Item coordinate data:
________

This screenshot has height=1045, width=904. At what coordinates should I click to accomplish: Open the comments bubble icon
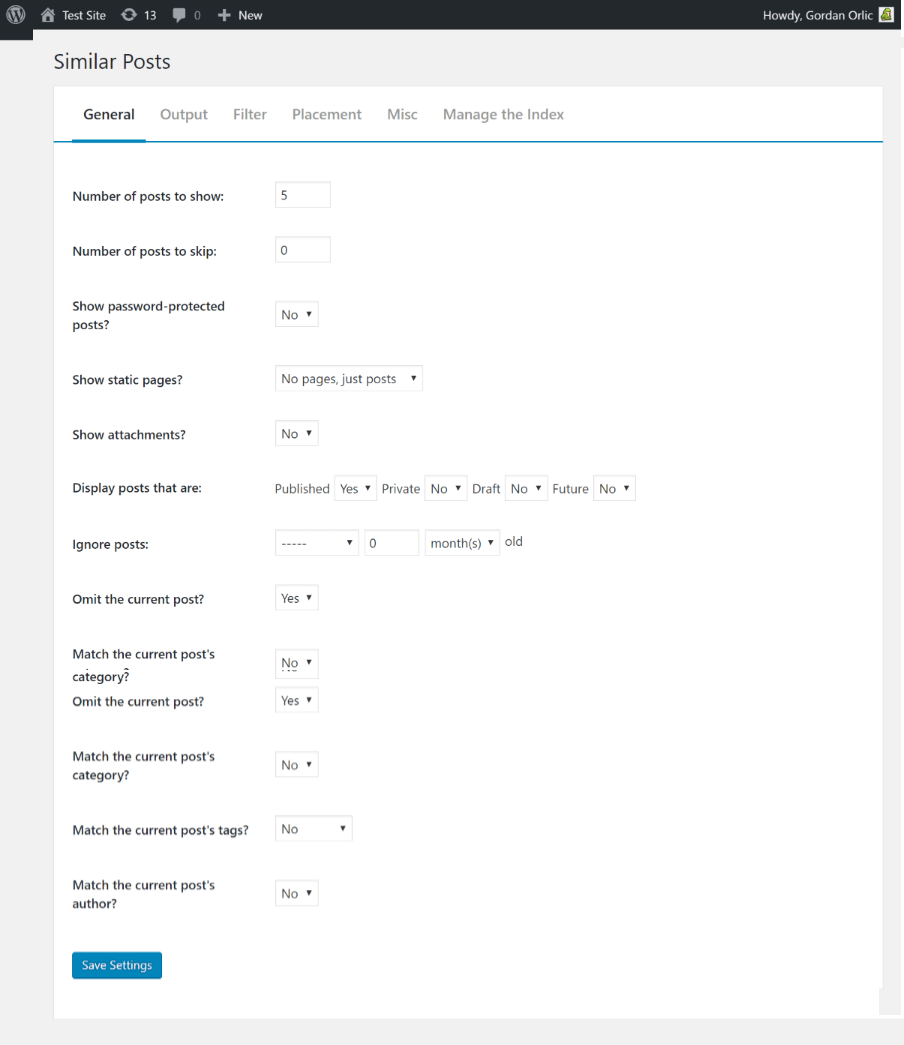(179, 15)
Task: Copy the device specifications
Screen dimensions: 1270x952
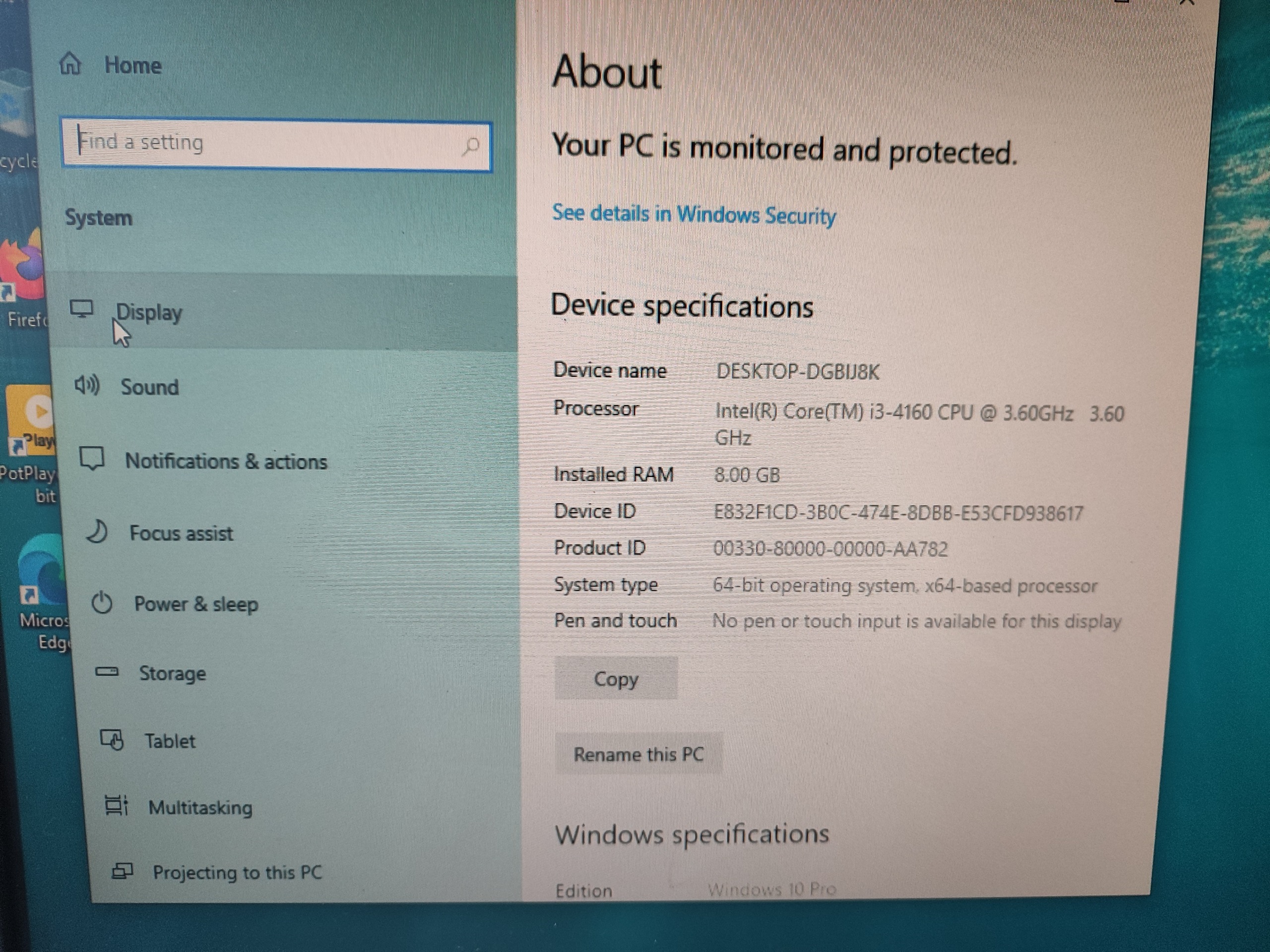Action: (x=616, y=679)
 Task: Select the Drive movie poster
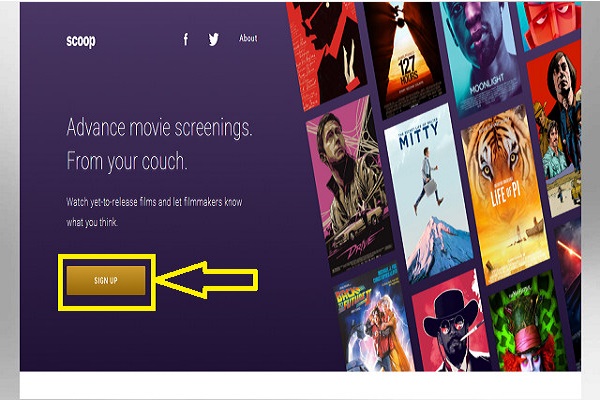pos(349,184)
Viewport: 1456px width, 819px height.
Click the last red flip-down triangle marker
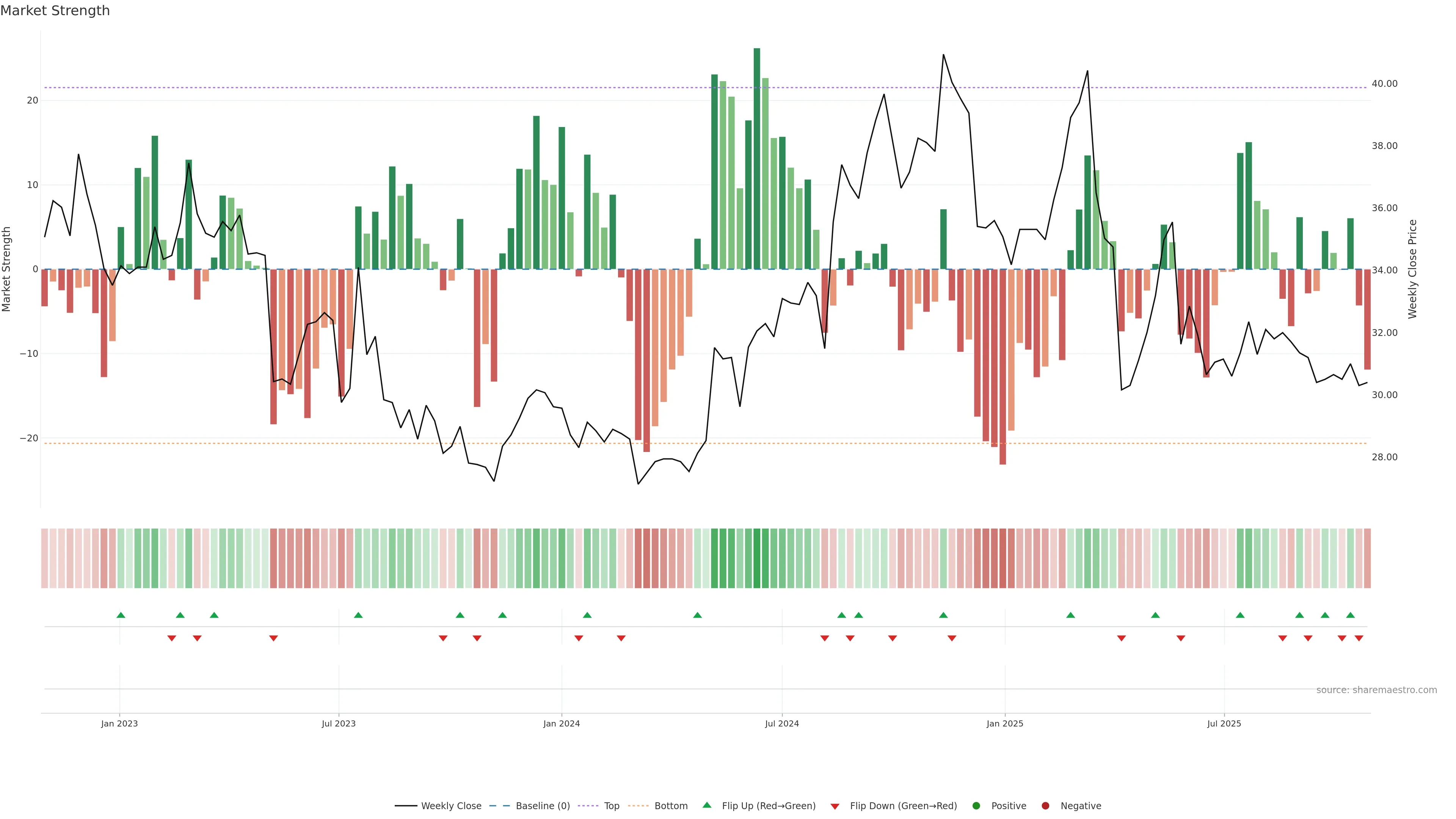tap(1359, 638)
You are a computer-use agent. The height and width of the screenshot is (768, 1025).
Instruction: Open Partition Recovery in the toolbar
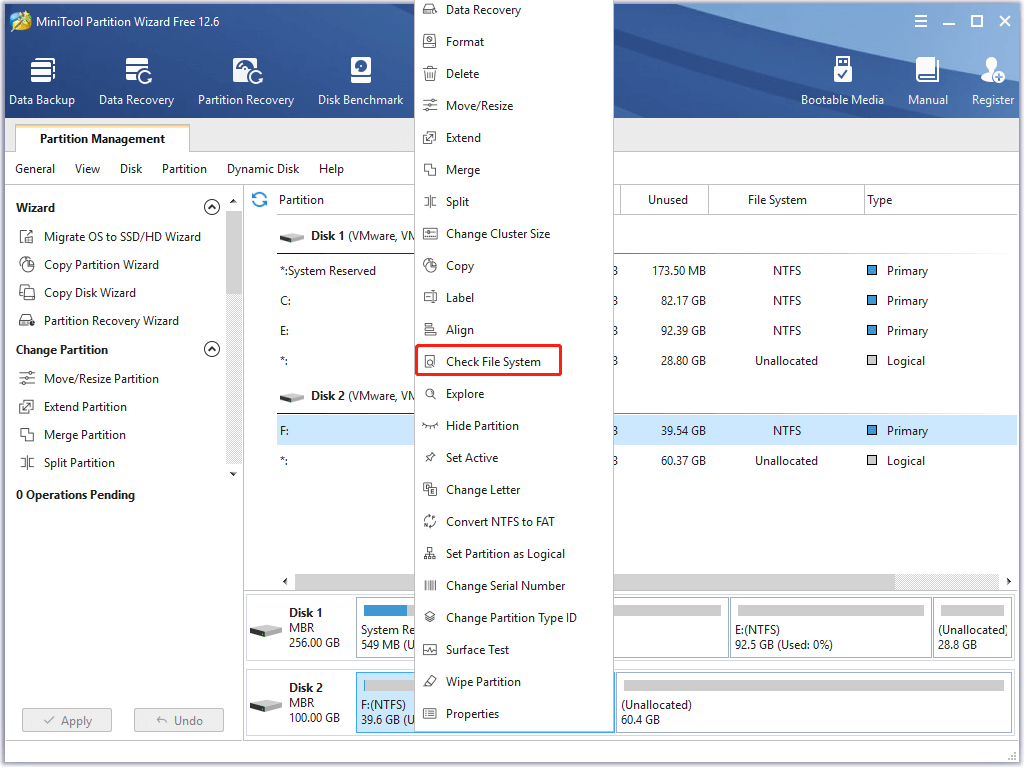pos(246,81)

________

__WHAT THE TASK ASKS__:
Write out all of the lines above again, requests included, but multiply each coordinate in the answers by 0.7 and round to the nearest whole number, with halves rounded up. Leave the pictures out.

__THE REPLY__:
This screenshot has height=1045, width=904. At what coordinates should I click to accomplish: Open the comments bubble icon
(125, 11)
Task: Copy the device specifications
Screen dimensions: 1270x952
Action: (x=431, y=475)
 Task: Select the Drive movie poster
pos(244,129)
Viewport: 1456px width, 819px height.
Click the last red flip-down triangle marker
tap(951, 447)
You are a computer-use agent. The height and width of the screenshot is (768, 1025).
Instruction: Open Partition Recovery in the toolbar
pos(172,57)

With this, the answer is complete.